Mido dos metros y no soy Brézhnev

Mido dos metros. Centímetro arriba centímetro abajo.


¿Y?


Llegué a pesar 125 kilos hace unos años.


Y adelgacé mucho a base de comer más de lo que lo hacía pero a unas horas concretas y de una determinada manera. A eso súmale un trabajo diario de pesas y baloncesto.


Me quedé en 90 kilos en quince meses.


Hice una dieta de ayuno intermitente y ejercicio muscular.


Me puse hecho un toro.


Desde hace ya casi dos años con ayuno intermitente y algo de ejercicio me mantengo en los cien kilos que como bien dice Bukowski es el peso que cualquier hombre de bien debe tener.


¿Entonces?


Escribía en un foro en el que era muy popular. Hice un hilo en el que describía pormenorizadamente todo este proceso y asesoraba en él.


Tuvo miles de lecturas y más de seiscientos comentarios de gente preguntándome cosas, comentando su proceso personal de cambio a raíz de este hilo, mujeres interesadas en saber quién era ese hombre mitad David Beckham mitad Francisco Umbral que escribía aquello, etcétera.


Hicimos una especie de comisión de hombres que aceleraban su metabolismo e incrementaban su testosterona a base de duchas frías al estilo ruso Brézhnev y cenar un pollo asado completo.


Eran buenos tiempos.


¿Y qué me enseñó todo eso?


Que cuando te propones algo y te lo propones en serio lo consigues.


Pero no vale con que te lo propongas y seas constante.


No.


Y aquí radica todo.


Lo que te propongas debe tener puto sentido.


Así de crudo.


Si tienes cuarenta años y el conocimiento de astrofísica de un niño de siete nunca serás astronauta, por mucho que te lo tomes en serio y te lo propongas.


Si mides un metro setenta, eres mujer y estás a punto de jubilarte nunca podrás taponar un mate en carrera a LeBron James, por mucho empeño que lo hagas.

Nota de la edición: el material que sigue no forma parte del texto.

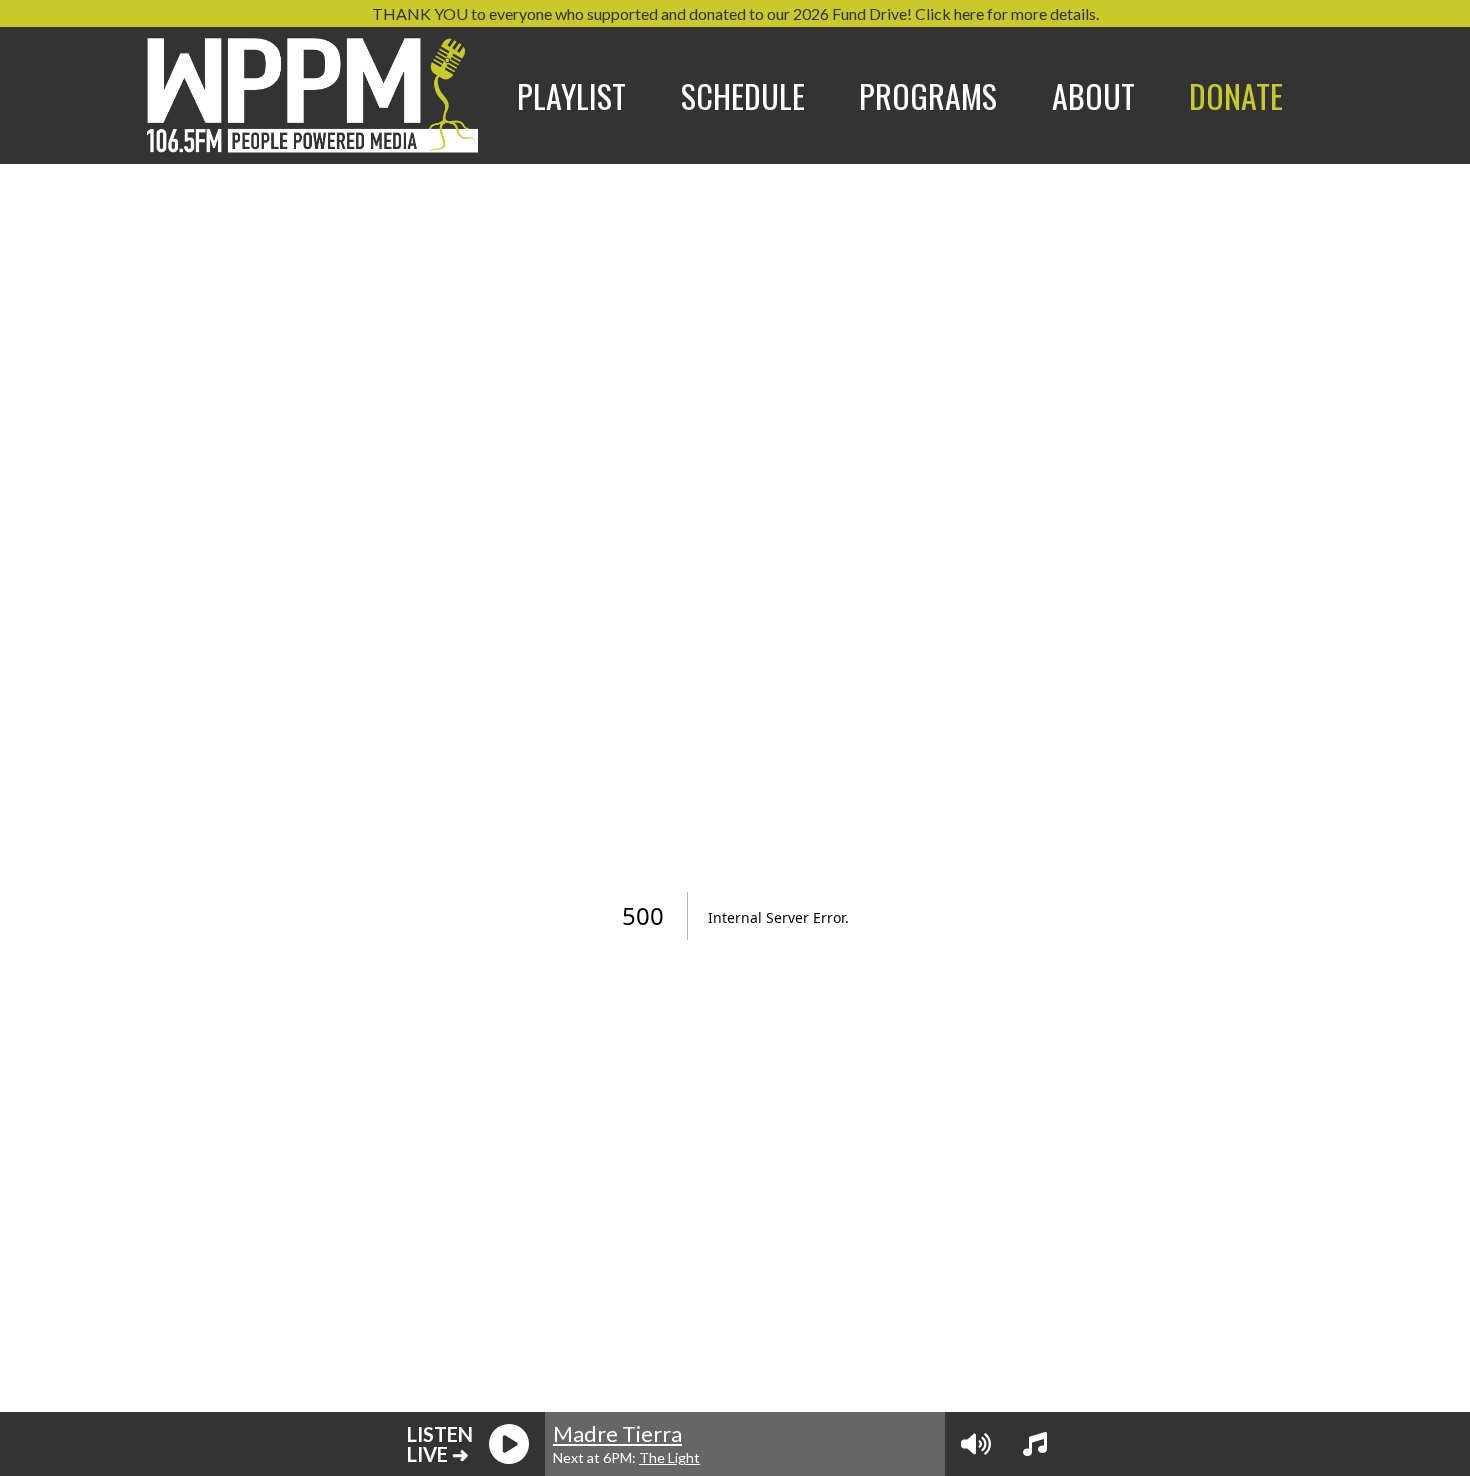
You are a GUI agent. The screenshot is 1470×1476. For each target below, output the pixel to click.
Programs (928, 95)
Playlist (571, 95)
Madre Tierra (617, 1433)
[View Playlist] (1035, 1444)
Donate (1236, 95)
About (1093, 95)
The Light (669, 1457)
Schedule (743, 95)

Para escribir y terminar tu libro debes proponértelo en serio, ser constante, marcarte un horario de trabajo y escribir sobre algo que domines.


No hagas una novela sobre mecánica cuántica si para ti Max Planck fue arrestado en la Operación Puerto.


Pero si sigues la pauta de: seriedad, constancia y de empaparte bien del tema que vas a tratar, harás un libro, un buen libro.


Estoy seguro.


Por supuesto, un editor puede (y debe) asesorarte y ayudarte en todo ese proceso, igual que cuando haces dieta te ayuda un nutricionista o un preparador físico.


Pero con más razón, porque un editor te ayuda a abrir tu libro al mundo. Un mundo que él conoce bien porque es el suyo.